На правом крыле помоста появился матрос с баками на висках. Мятая бескозырка чудом прилепилась к затылку, ленты до пояса.
- Не верьте, братишки, травят они! Каждому в рот наплюют, кто не с ними. А мы тоже за Советскую власть свою кровь проливали! - рванул он бушлат на груди. - Я сам Зимний брал, юнкерам лбы сворачивал. Вот с товарищем Калининым мой кореш прибыл, соврать не даст. Вместе революцию делали. Не узнаешь, что ли, Федор?

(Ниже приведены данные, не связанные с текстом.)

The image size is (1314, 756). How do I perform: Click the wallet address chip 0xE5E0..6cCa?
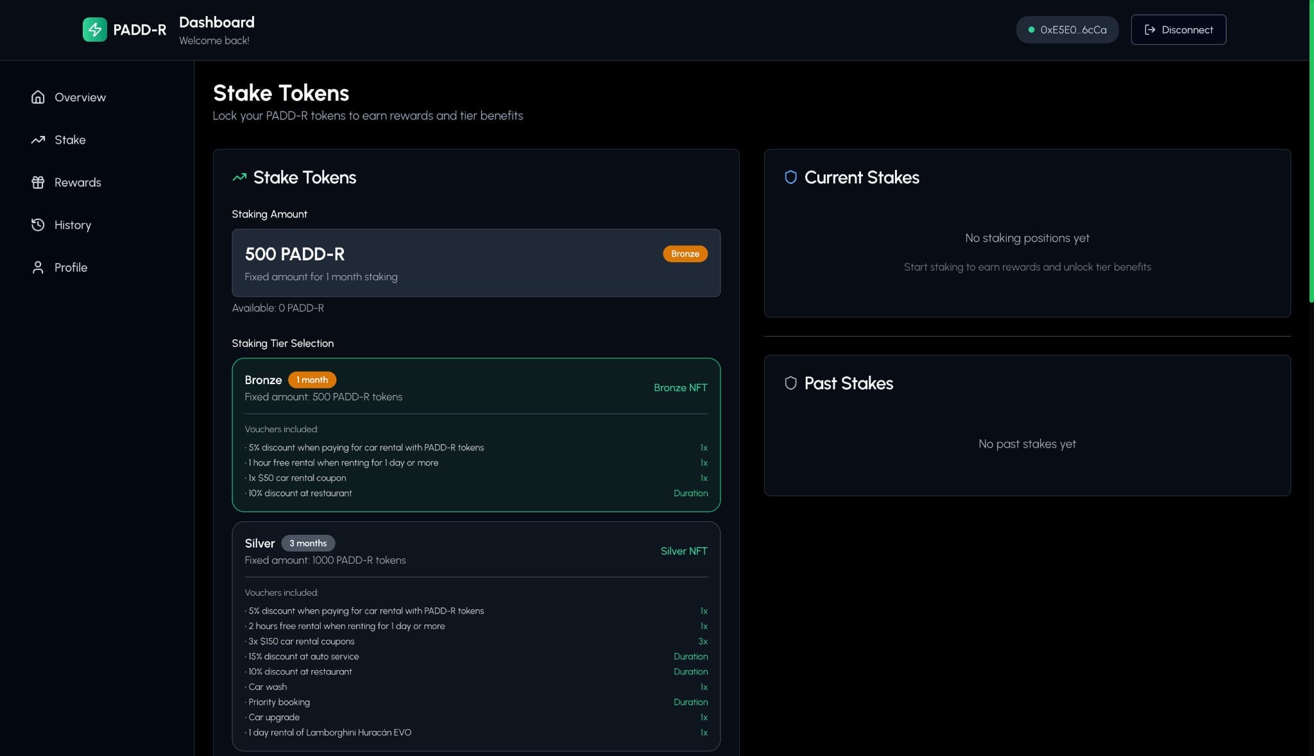tap(1067, 29)

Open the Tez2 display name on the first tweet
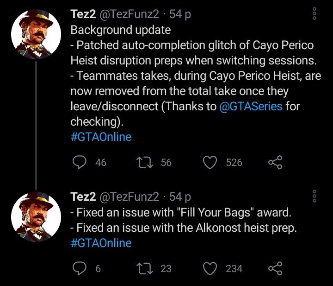point(83,14)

- Как не узнать, - громко ответил Демидочкин, обращаясь не к Кольке-колоснику, а ко всему народу: - Был ты жоржиком, жоржиком и остался. А насчет Зимнего проясню. Состоял он, балтийцы, в нашем отряде...
- Ну вот, слышали?!
- Состоял, говорю, в нашем отряде. Но не этажи штурмовал, а подвалы, где царские вина хранились. Не юнкерам лбы сворачивал, а горлышки у бутылок!
По площади, как рябь по воде, прокатился смешок.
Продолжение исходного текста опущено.